1. Information der Arbeitnehmer

Der Arbeitgeber hat gemäß § 7 Abs. 2 TzBfG einen Arbeitnehmer, der ihm den Wunsch nach einer Veränderung von Dauer (Erhöhung und Reduzierung) und Lage seiner vertraglich vereinbarten Arbeitszeit angezeigt hat, über entsprechende Arbeitsplätze zu informieren, die im Betrieb oder Unternehmen besetzt werden sollen.

Dabei löst die Anzeige des Arbeitnehmers die in § 7 Abs. 2 TzBfG bestimmten Pflichten des Arbeitgebers aus: Er hat den Arbeitnehmer über den freien Arbeitsplatz zu informieren. Es ist dann der Entscheidung des Arbeitnehmers überlassen, ob er seine vertraglich vereinbarte Arbeitszeit zu dem vom Arbeitgeber vorgesehenen Termin und im entsprechenden Umfang erhöhen will. Ist das der Fall, so hat er ein hierauf bezogenes Vertragsangebot an den Arbeitgeber zu richten. Aus dem Unterlassen einer an sich gebotenen Information durch den Arbeitgeber ergeben sich keine anderen Rechtsfolgen.
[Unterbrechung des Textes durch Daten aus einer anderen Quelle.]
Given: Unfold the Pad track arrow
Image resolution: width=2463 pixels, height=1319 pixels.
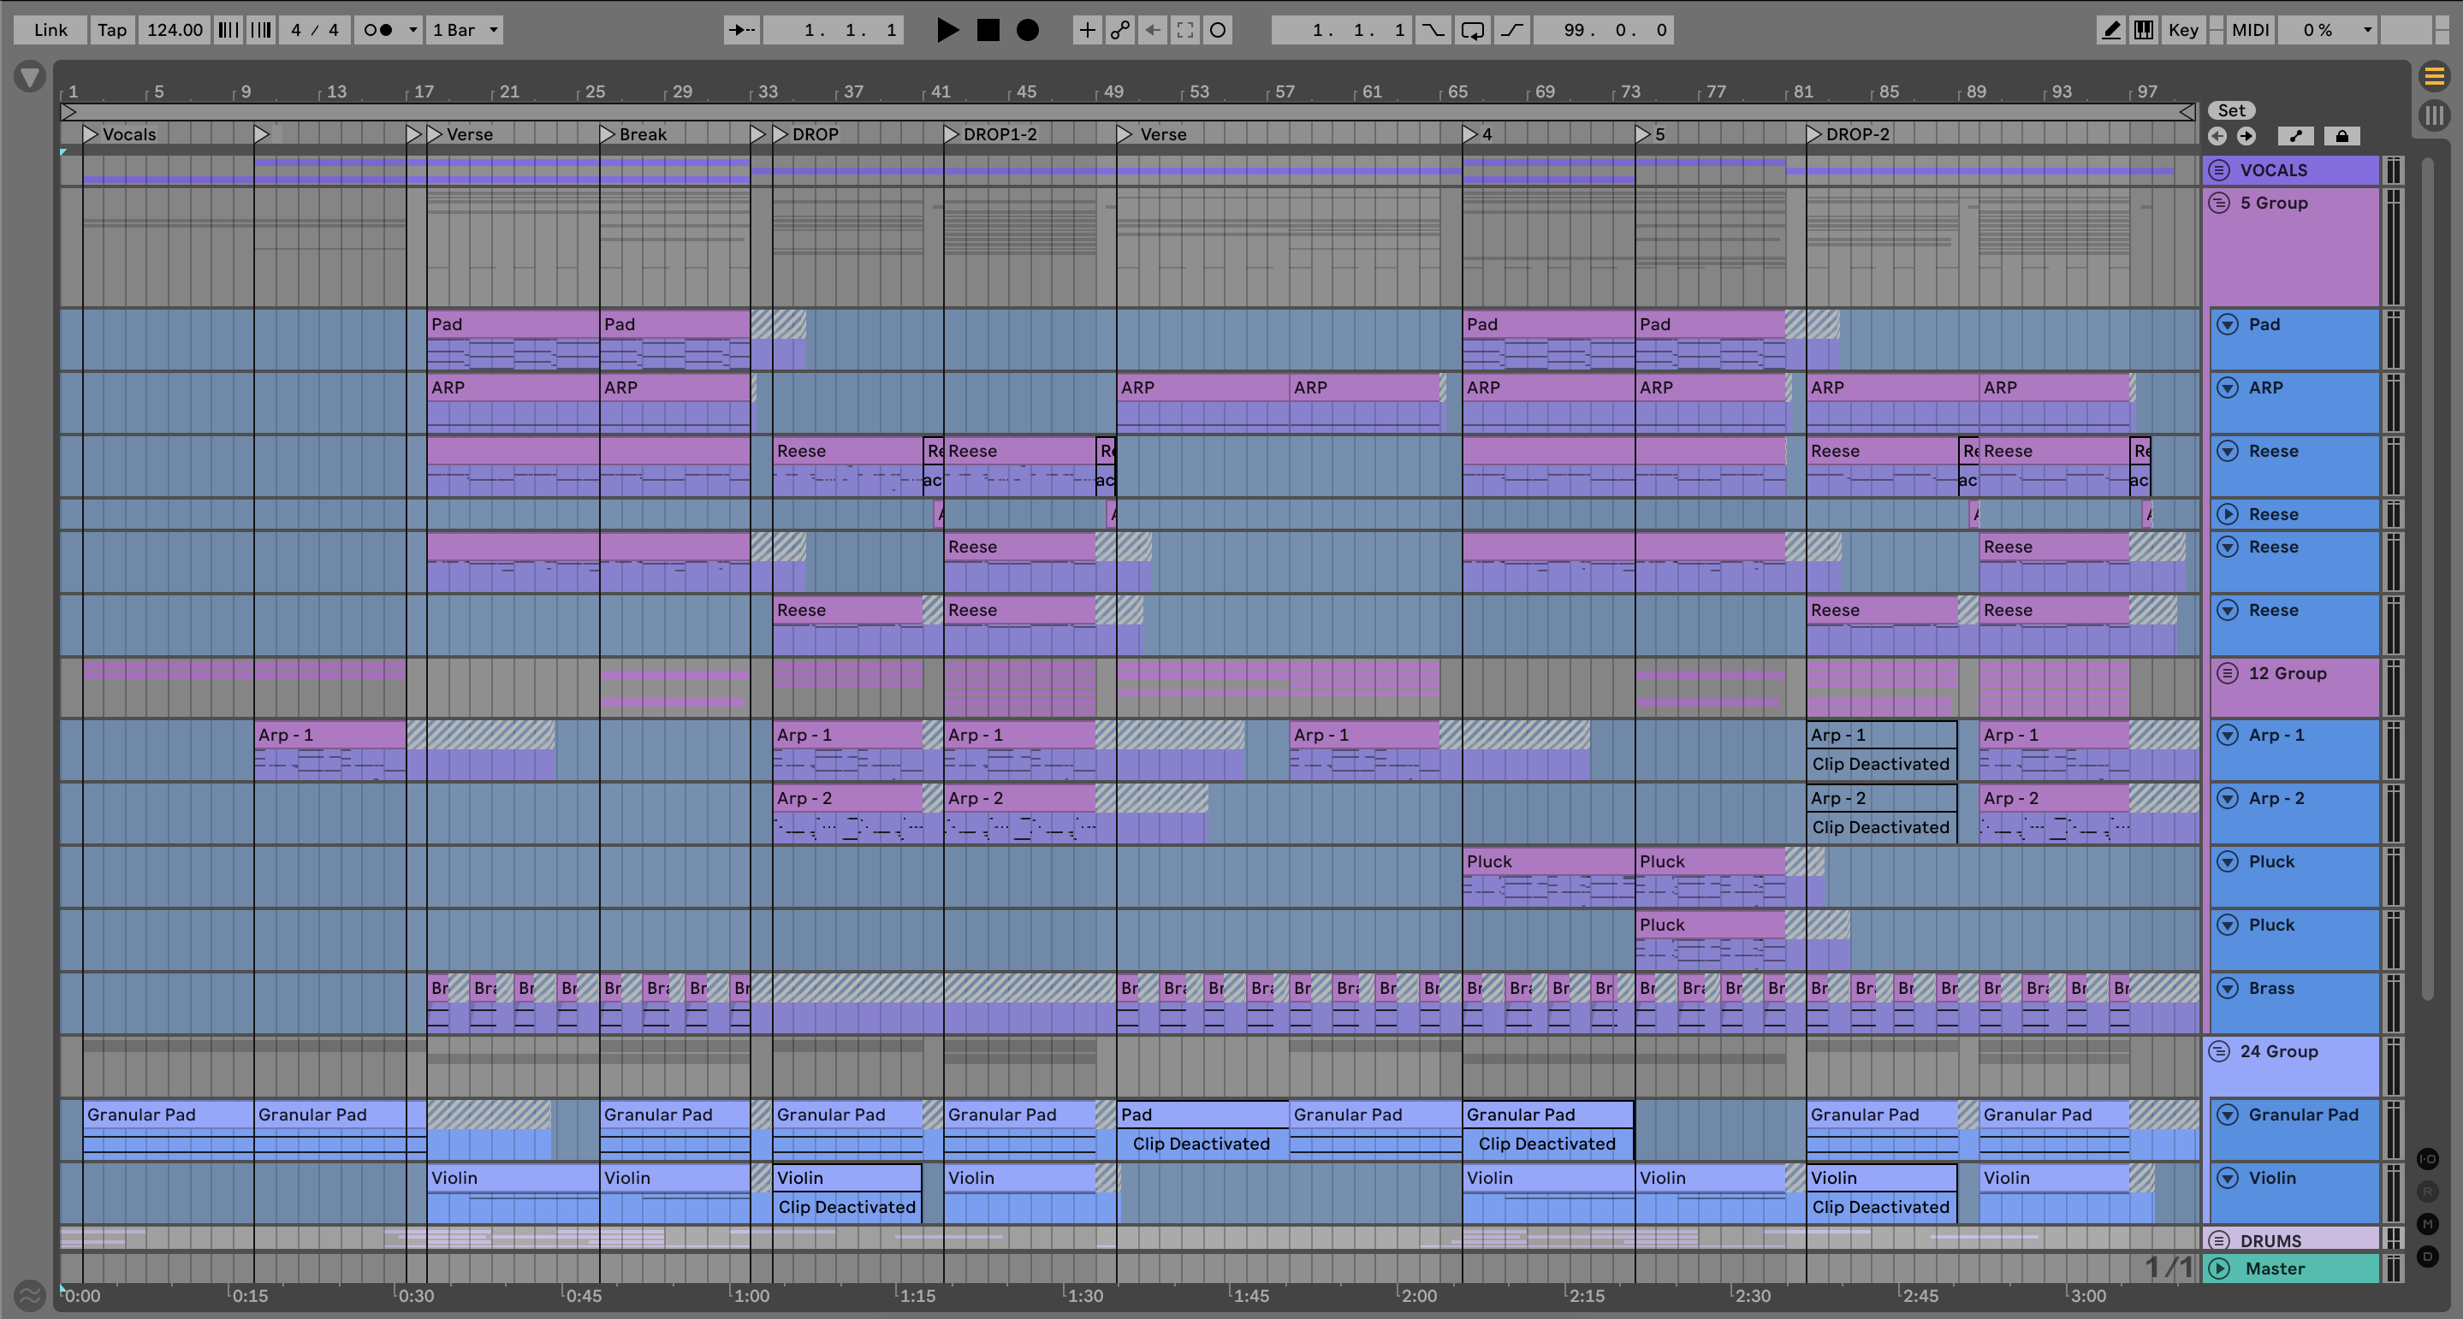Looking at the screenshot, I should [2227, 324].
Auch dann ist es Sache des Arbeitnehmers, ein Vertragsangebot zu unterbreiten und, soweit keine Einigung zustande kommt, den Anspruch gerichtlich zu verfolgen (BAG 23.03.2016 - 7 AZR 828/13).

Besteht in dem Betrieb eine Arbeitnehmervertretung, so ist sie über die derzeitige und zukünftige Teilzeitarbeit des jeweiligen Betriebes zu unterrichten.

2. Ausschreibungspflicht

Der Arbeitgeber hat gemäß § 7 Abs. 1 TzBfG bei der (öffentlichen oder innerbetrieblichen) Ausschreibung eines Arbeitsplatzes diesen auch als Teilzeitarbeitsplatz auszuschreiben, wenn sich der Arbeitsplatz hierfür eignet.